Saturday, March 12, 2011
It was the worst of times, it was the most challenging of times
I think of myself as an optimistic sort. But it's hard to be upbeat and optimistic just now, while laying claim to realism. The post-earthquake tsunami off the coast of Japan smashed lives, towns and much more. It is remarkably inspiring to see how focused the Japanese people and institutions have been in response with orderly queues and patience. But it also suggests how vulnerable we are and how insecurely we live in a natural world that is not specifically designed for perpetual human flourishing. We have to adapt and respond responsibly to the world and its dangers as we come to know them. Some dangers we have a hand in manufacturing for ourselves. We like to live on the coast, and so developers have made it attractive to do so. But in some places it is dangerous. With little long-term perspective we gamble big time with lives and investment. Perhaps there is an evolutionary reason for this - it has been adaptive in the past.
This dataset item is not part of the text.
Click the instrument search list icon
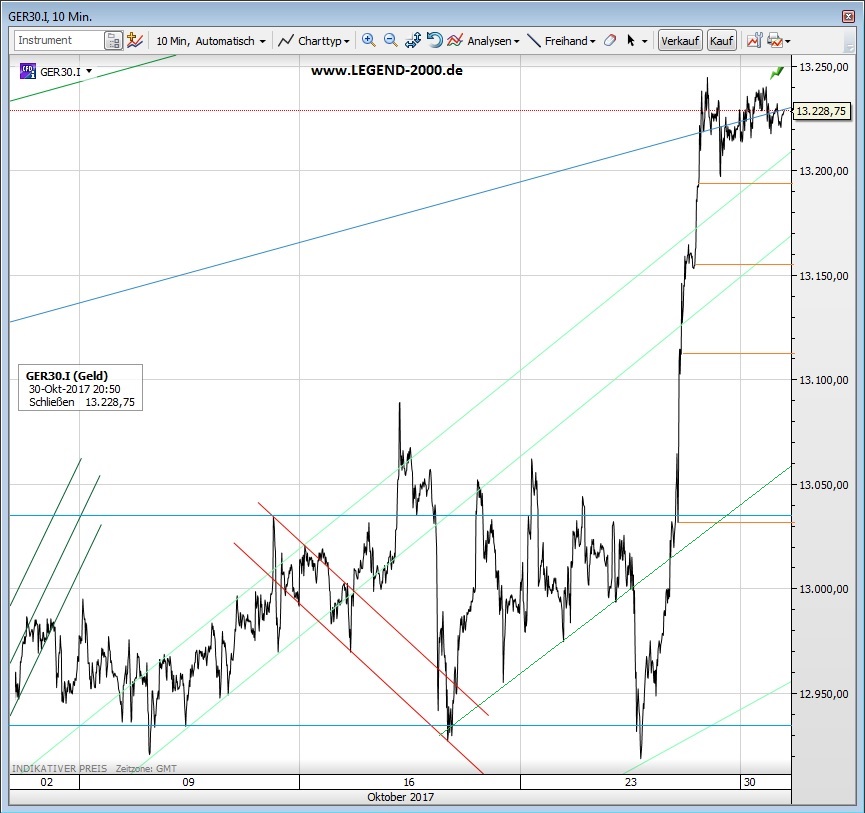Screen dimensions: 865x813 pos(113,41)
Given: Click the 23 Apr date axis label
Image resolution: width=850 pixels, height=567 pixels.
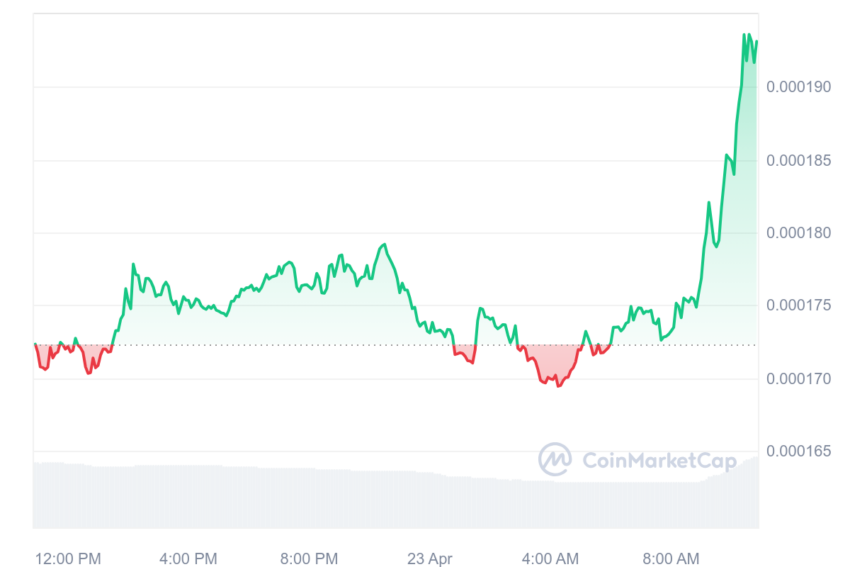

Evolution has given us an adaptability to many environmental dynamics. But not on the scale of geologic events and not of the scale that we may now be able to precipitate ourselves. In crises like earthquakes and tsunamis we are faced with difficult immediate choices – Do we flee the building, do we run to a car and head for higher ground by a main road, which may be jammed, or do we walk there immediately? On foot, we can't travel very far, but what if a tsunami hits before we made it to our vehicle? We might get far enough by foot while the extra time to get to a car may be critical. We just don't know what is reality in the face of some crises. It is easy to feel helpless.
So human decision making is not always up to the challenges of immediate crises, but there is another type of crises to consider. We may not be up to the challenge of slowly developing crises that we ourselves are causing. We seem to have lots of gambles going now as much goes wrong in the natural, political,financial and international spheres. Lurking in the back of consciousness is the idea that we have these long-term gambles going along with a mega gamble on climate change.
Tsunamis arrive within minutes and but climate change could put us in hot water that is just as deadly and much longer lasting. I heard a vivid image of such a hot world described by Mark Hertsgaard, The Nation's magazine's environmental correspondent. The ideas were from his new book "Hot: Living Through the Next 50 Years on Earth" by (see http://www.climatesciencewatch.org/2011/01/29/hot-living-through-the-next-50-year/ for a review). Using a variety of experts Hertsgaard envisions how day-to-day life might change, for what he calls Generation Hot, in the next 5, 10, and 50 years. For Generation Hot, the brutal summer of 2010 was part of the new normal for their future.
In Hot he describes a Chicago with the climate like Houston's. There is crop damage to prairie and California due to drought and snow pack melt off. Such things as extraordinary heat, rains, drought and flooding that occurred in the summer of 2010 are projections from the U.N.’s World Meteorological Organization and they fit the U.N. Intergovernmental Panel on Climate Change’s projections of “more frequent and more intense extreme weather events due to global warming.” We face a series of crises and the tsunami floods we see today in Japan may be emulated by stronger tropical storms of the next 50 years.
But listening to Hertsgaard the situation is not yet like the helplessness caused by the tsunami. His "pictures" of what to expect, includes creative precautions and that's what we need in the face of a challenging reality. We may be able to understand the situation enough to meet what he calls the“double imperative” of the climate fight. “We have to live through global warming,” he writes, “even as we halt and reverse it.” One part are initial priorities that experts call “mitigations” like deep emissions cuts . The other is to do everything we can to prepare for the inevitable effects of the climate change currently "baked in". Hertsgaard leverages the thinking of people like King County executive Ron Sims (who now is the deputy administrator at the U.S. Department of Housing and Urban Development). Sims has worked on the redesign needed to adapt to climate change in urban areas like Seattle, Washington. In the light of recent catastrophes there are cautions to consider. In Hertsgaard we hear a motivating message mixing concern with cautious hope. Something to consider as we face the immediate crises.
As a youth I read quite a bit of science fiction which is often upbeat about human possibilities. But one hard SF writer Larry Niven added notes of caution for our future. Taking an alien perspective (Trinocs) of human psychology, Niven's fictional character comments that "humans are insufficiently suspicious" of possible threats. From an alien perspective we seem much to anxious and ready to gamble with our survival in situations where we have no idea of the odds. The Trinoc wonders how we "have survived up till now(from A Hole in Space). Maybe by luck, but now we have to be doubly wise.